How to get training & validation loss of Keras scikit-learn wrapper in cross validation?


I know that model.fit in keras returns a callbacks.History object where we can get loss and other metrics from it as follows.

...
train_history = model.fit(X_train, Y_train,
                    batch_size=batch_size, nb_epoch=nb_epoch,
                    verbose=1, validation_data=(X_test, Y_test))
loss = train_history.history['loss']
val_loss = train_history.history['val_loss']

However, in my new experimenet I am using cross validation with keras model using kerasclassifier (full example code: https://chrisalbon.com/deep_learning/keras/k-fold_cross-validating_neural_networks/)

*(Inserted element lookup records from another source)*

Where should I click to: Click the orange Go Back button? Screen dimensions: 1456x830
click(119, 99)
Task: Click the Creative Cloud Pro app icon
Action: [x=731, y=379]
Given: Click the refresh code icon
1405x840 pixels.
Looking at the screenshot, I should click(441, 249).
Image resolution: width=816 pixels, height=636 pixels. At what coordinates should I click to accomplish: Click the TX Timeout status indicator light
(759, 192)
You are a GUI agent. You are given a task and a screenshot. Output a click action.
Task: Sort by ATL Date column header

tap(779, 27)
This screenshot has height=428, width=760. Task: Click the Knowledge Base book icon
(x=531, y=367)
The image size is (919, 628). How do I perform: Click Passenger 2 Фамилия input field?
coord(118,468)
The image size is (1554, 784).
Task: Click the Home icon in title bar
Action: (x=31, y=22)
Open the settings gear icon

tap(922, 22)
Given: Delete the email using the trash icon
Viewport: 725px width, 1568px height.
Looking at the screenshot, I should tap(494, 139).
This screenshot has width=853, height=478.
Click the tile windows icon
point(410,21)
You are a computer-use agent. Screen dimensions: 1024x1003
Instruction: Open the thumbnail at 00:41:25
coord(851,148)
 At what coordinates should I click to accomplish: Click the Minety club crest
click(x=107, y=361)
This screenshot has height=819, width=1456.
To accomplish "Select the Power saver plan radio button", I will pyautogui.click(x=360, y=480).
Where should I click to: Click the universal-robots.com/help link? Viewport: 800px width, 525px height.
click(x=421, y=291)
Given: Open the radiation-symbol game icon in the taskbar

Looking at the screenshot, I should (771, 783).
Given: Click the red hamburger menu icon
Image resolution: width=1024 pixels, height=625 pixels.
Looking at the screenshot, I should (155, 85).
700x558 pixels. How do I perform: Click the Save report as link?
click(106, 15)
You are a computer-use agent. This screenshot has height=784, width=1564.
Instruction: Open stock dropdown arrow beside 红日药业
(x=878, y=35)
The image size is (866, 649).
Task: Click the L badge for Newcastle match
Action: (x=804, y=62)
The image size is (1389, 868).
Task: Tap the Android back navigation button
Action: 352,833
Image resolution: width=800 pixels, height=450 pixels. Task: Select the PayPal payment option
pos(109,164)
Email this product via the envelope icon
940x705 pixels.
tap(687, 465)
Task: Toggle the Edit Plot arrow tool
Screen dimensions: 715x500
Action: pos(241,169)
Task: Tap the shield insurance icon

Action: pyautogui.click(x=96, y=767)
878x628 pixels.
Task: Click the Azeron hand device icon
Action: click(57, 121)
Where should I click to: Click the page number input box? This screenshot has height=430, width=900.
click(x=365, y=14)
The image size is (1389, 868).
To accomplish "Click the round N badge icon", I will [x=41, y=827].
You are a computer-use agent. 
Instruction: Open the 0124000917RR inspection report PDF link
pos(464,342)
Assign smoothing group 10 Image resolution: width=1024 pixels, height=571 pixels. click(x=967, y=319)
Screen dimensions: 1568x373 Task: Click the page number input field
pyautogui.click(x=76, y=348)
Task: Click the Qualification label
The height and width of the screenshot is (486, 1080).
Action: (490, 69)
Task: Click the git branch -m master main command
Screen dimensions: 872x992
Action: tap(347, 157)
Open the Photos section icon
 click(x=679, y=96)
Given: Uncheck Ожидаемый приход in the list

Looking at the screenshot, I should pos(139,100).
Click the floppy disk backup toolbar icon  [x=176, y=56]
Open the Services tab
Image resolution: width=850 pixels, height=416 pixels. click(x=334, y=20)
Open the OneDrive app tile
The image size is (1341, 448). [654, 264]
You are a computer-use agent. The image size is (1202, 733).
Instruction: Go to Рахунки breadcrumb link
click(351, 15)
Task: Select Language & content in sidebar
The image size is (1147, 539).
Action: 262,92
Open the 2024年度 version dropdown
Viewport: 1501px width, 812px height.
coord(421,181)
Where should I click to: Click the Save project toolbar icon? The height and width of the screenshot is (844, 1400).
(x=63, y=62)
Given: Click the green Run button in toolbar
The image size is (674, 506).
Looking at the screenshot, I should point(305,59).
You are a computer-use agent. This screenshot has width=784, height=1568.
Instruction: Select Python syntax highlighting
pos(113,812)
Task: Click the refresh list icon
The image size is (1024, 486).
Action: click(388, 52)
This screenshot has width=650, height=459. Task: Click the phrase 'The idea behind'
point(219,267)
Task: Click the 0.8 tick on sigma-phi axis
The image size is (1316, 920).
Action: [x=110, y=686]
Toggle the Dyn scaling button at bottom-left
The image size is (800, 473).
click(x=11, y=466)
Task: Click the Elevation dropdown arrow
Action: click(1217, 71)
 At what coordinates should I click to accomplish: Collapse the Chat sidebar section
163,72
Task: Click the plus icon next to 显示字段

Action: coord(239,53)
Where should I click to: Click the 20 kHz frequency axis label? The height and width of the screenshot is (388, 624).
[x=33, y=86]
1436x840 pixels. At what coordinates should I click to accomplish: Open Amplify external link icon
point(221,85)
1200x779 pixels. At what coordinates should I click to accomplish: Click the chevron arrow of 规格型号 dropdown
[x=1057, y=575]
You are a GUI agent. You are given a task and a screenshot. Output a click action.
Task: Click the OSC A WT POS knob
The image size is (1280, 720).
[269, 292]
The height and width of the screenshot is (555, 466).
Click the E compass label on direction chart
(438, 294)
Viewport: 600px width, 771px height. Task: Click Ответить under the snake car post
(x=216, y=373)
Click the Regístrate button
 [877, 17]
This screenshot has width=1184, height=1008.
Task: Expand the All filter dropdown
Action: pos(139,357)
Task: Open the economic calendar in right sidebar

# Wrap Keras model so it can be used by scikit-learn
neural_network = KerasClassifier(build_fn=create_network, 
                                 epochs=10, 
                                 batch_size=100, 
                                 verbose=1)

Since now I am using cross validation I am unsure how to get the train and validation loss.


Solution

  • As mentioned explicitly in the documentation, cross_val_score includes a scoring argument, which is

    Similar to cross_validate but only a single metric is permitted.

    hence it cannot be used for returning all the loss & metric info of Keras model.fit().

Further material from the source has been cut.